BRANO FORNITO:
□ □ □ □ □ □ □
Ma in una situazione del genere, come dovrebbe comportarsi l'adulto?

“In un caso simile – spiega Scalari - la mamma dovrebbe ascoltare con attenzione il bambino. Non ha invece senso domandargli: 'Perché hai detto che non sei stato tu a mangiare la cioccolata?'

Se per lei non è una cosa buona che il bimbo non ammetta di averlo fatto, dovrebbe rivolgersi al piccolo in terza persona, raccontando, a sua volta, un'altra storia.

'Ah, davvero, non è stato Carlo a mangiare la cioccolata, ok, ho capito, è stato Carletto che è un bimbo più grande e un po' furbetto e molto goloso!'.

Con questo tipo di approccio, il genitore può educare il bimbo, passandogli un messaggio ma senza uccidere la sua creatività e voglia di indipendenza”, dice la psicologa. Leggi anche: Come arricchire il vocabolario dei bambini

Le prime 'vere' bugie compaiono intorno ai sei anni

Con l'ingresso alla primaria, intorno ai sei anni, il discorso cambia. Spesso, quando la mamma chiede al figlio, 'Cosa hai fatto oggi a scuola?', una risposta tipica è 'Niente!'.

'Ma la maestra ti ha detto qualcosa? 'No, niente!'.

Questo è un 'botta e risposta', noto a quasi ogni genitore, che segna una nuova fase e una percezione diversa del bimbo del mondo reale, molto più simile a quella dell'adulto.

“ In questa fascia d'età, quando un bimbo racconta qualcosa che non corrisponde a quanto accaduto realmente, compare l'intenzionalità”, dice la psicologa. Ma anche in questa nuova fase è importante non bollare il bimbo come un impenitente Pinocchio senza tenere in considerazione cosa lo muove.

In questo periodo, come spiega la psicoterapeuta, la bugia nasce, principalmente, da due direzioni: la ricerca di approvazione e il desiderio di indipendenza.

Il bambino non vuole deludere il genitore

Il primo aspetto, da cui scaturisce la bugia, è dettato dal desiderio del bimbo di essere proprio quello che vogliono i suoi genitori. In altre parole, ci tiene a dare un'immagine più bella di se stesso: la bugia, dunque, gli serve per non deludere mamma e papà.
□ □ □ □ □ □ □
RIGHE FORNITE:
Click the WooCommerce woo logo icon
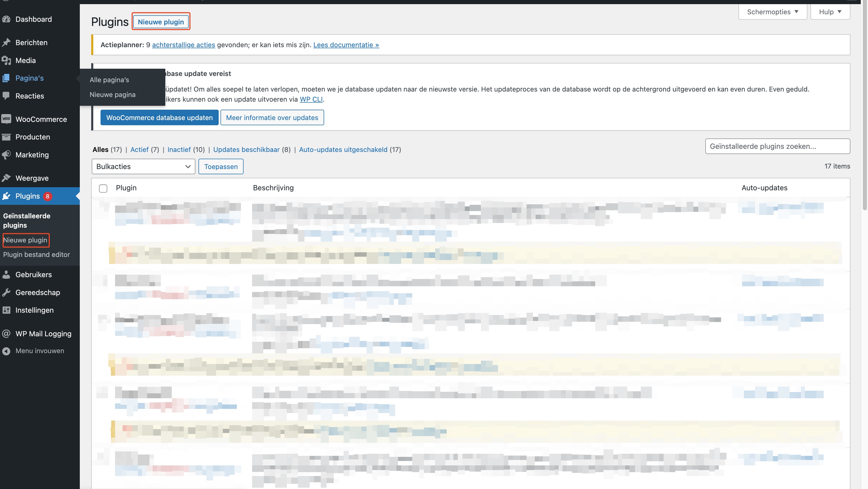This screenshot has width=868, height=489. (x=6, y=119)
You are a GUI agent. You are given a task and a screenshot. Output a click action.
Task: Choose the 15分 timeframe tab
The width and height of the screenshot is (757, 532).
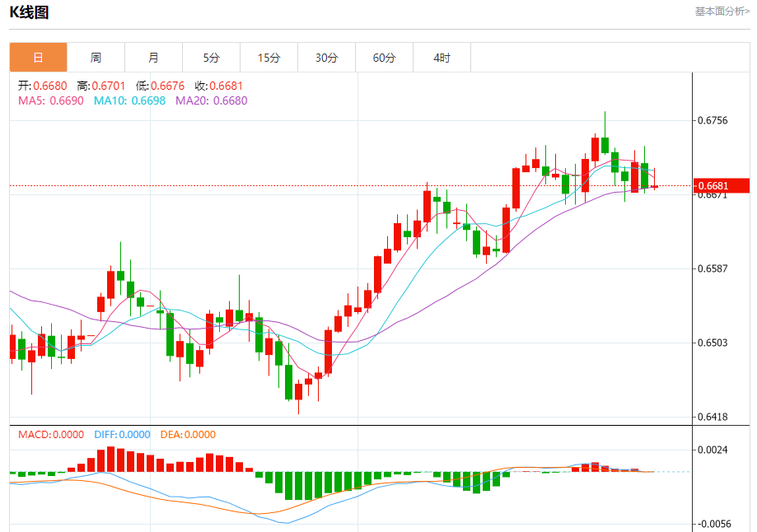pyautogui.click(x=269, y=58)
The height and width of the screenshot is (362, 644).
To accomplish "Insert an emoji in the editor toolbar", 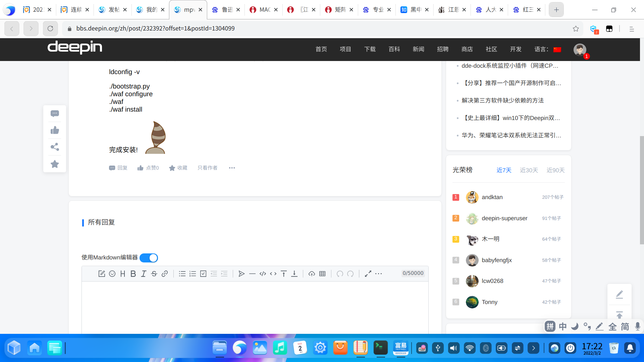I will coord(112,274).
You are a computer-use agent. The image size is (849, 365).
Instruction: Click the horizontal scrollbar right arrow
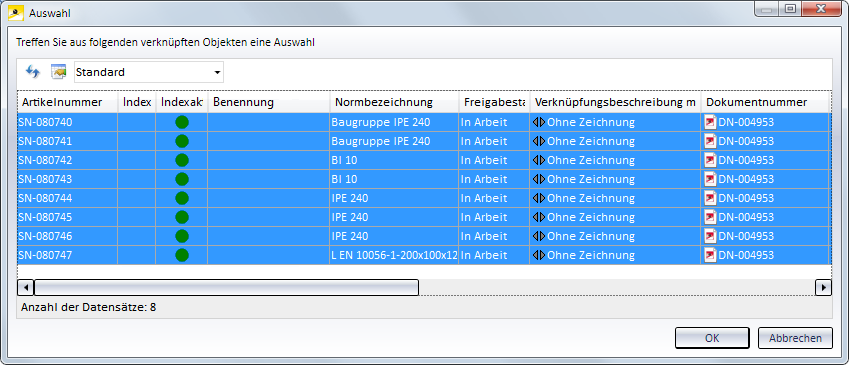click(x=824, y=288)
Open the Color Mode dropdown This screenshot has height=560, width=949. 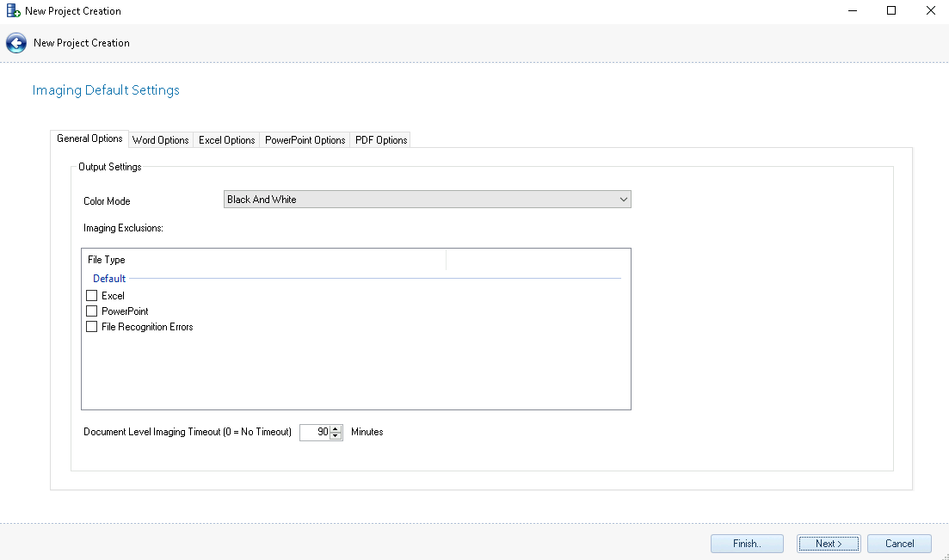pos(427,200)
□ □ □ □ □ □ □
ESERCIZI PROPOSTI:
1) Trascrivi dal brano sulle bugie dei bambini la parte che inizia con le parole contenenti "Le prime 'vere'" e termina con "tipica è 'Niente!'.".
2) Secondo il brano sulle bugie dei bambini, da quali due direzioni nasce principalmente la bugia intorno ai sei anni?

SOLUZIONI SVOLTE:
1)
Le prime 'vere' bugie compaiono intorno ai sei anni

Con l'ingresso alla primaria, intorno ai sei anni, il discorso cambia. Spesso, quando la mamma chiede al figlio, 'Cosa hai fatto oggi a scuola?', una risposta tipica è 'Niente!'.

2) Dalla ricerca di approvazione e dal desiderio di indipendenza.